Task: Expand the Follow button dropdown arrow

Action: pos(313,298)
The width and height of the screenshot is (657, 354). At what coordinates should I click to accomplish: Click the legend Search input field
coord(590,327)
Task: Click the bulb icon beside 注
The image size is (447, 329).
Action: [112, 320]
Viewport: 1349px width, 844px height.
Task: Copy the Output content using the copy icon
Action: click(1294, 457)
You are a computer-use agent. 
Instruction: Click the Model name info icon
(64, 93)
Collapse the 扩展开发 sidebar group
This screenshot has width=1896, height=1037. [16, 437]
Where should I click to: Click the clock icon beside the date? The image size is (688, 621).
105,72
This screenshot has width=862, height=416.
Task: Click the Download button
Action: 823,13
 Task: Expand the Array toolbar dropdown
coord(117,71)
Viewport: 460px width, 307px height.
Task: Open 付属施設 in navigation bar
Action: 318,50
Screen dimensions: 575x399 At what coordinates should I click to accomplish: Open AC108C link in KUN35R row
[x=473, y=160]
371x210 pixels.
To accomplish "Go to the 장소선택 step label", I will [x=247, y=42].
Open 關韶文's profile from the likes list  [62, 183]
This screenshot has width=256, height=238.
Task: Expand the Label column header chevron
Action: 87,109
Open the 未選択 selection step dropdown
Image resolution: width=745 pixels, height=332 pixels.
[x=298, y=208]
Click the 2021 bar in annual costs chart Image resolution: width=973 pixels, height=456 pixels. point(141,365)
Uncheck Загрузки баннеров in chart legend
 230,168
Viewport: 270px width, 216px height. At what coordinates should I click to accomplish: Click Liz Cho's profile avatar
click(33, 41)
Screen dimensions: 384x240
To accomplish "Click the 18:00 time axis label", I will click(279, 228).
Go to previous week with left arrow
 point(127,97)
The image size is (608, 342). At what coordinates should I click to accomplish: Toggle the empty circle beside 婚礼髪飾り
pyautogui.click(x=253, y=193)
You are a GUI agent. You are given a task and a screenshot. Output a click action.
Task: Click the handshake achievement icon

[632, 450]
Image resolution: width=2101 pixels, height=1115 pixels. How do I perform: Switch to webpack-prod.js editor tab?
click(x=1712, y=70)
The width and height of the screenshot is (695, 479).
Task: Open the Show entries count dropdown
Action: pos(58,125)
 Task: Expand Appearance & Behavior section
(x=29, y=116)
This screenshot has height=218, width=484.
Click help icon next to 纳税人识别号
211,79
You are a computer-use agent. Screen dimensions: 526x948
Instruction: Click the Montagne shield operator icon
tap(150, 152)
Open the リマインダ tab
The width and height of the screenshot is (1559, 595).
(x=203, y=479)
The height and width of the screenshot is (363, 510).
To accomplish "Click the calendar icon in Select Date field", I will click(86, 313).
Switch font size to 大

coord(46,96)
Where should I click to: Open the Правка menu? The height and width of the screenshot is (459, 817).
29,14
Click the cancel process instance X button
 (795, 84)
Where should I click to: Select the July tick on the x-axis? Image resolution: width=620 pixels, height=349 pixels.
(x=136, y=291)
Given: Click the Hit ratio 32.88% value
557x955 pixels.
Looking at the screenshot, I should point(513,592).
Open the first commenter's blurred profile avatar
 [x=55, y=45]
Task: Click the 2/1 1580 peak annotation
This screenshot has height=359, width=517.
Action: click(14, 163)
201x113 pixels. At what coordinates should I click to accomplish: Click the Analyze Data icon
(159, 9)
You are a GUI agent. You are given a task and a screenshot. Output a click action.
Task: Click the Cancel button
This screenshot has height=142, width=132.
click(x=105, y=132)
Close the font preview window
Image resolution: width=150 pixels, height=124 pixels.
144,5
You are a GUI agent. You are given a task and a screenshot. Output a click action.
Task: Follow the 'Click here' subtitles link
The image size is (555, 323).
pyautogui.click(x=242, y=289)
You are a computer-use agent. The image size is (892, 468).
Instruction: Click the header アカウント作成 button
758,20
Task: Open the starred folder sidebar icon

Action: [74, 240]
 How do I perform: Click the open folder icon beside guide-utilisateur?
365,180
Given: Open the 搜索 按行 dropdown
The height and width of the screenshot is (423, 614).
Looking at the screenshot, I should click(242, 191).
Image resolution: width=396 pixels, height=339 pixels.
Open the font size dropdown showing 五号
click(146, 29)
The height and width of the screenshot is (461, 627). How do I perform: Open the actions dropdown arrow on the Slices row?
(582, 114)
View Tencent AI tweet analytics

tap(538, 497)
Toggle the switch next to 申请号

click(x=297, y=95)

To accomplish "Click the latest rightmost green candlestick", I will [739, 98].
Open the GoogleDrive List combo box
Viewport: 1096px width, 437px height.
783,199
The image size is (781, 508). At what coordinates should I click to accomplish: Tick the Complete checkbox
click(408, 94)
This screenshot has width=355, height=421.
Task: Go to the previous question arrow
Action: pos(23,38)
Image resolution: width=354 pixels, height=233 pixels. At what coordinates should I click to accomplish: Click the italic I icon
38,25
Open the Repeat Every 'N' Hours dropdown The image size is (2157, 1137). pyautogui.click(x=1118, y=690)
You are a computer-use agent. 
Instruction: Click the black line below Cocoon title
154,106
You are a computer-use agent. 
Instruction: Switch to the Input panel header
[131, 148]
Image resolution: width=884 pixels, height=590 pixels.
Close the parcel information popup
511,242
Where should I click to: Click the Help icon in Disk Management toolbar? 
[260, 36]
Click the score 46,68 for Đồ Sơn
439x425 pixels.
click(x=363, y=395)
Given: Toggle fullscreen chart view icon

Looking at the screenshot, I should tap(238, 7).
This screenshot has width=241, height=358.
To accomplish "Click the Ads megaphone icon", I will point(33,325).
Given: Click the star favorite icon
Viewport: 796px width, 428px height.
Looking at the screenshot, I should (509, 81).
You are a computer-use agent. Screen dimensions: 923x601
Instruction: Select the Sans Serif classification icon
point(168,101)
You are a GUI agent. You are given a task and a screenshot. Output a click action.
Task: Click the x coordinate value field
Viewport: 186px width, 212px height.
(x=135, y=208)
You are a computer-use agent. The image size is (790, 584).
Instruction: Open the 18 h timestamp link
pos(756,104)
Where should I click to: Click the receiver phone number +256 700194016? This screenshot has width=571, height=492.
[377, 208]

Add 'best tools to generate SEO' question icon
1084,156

요구 사항 | 위 목록에서 "Follow"라는 단어가 들어 있는 줄을 세어 그 개수만 숫자로 쓰세요.

과제 답안 | 2